- _Task brief_
List every name or handle of a person that appears in the comment excerpt below.

In your setup, an air gap attempt I think, a data diode will suffice. They can be made out of Ethernet cords using online instructions. Or bought commercially. And they’re so simple that they can be made very secure (EAL7).

Simon July 8, 2013 5:52 PM

@TS – for that matter, build an Email appliance all HW. Turn it on like a toaster and type in your message. Press “Send”. Still need to get private keys to other guy. If it’s that important, carry them physically. Use ’em once then destroy.

Dirk Praet July 8, 2013 7:38 PM

I would recommend anyone who’s really serious about the issue to re-read Nick P.’s posts a couple of times and experiment with some of the solutions proposed.

Unfortunately, most are too complicated to handle for the average layman like a journalist or a whistleblower seeking to communicate securely with members of the press willing and able to publish sensitive information.

- _Collected material_
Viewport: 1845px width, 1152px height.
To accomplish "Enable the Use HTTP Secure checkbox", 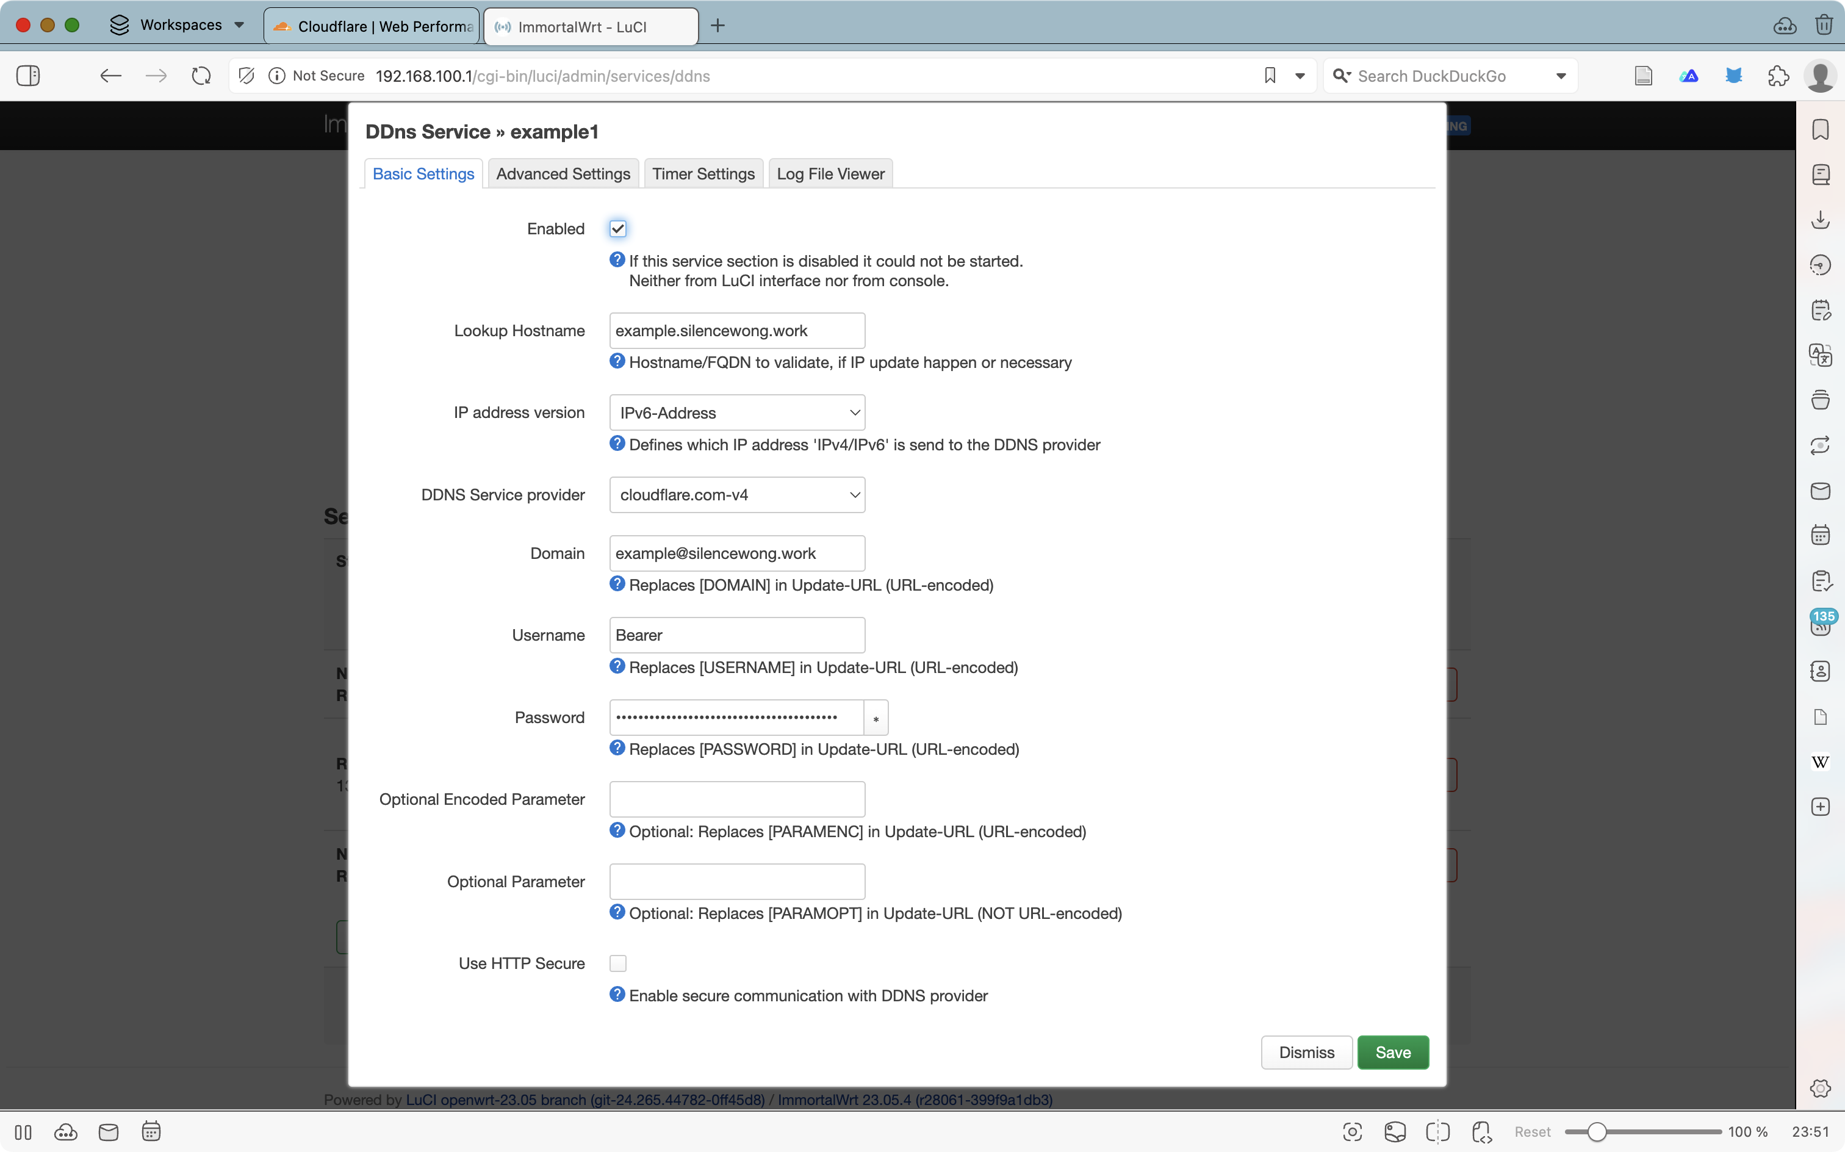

- _Full answer_
Simon, TS, Dirk Praet, Nick P.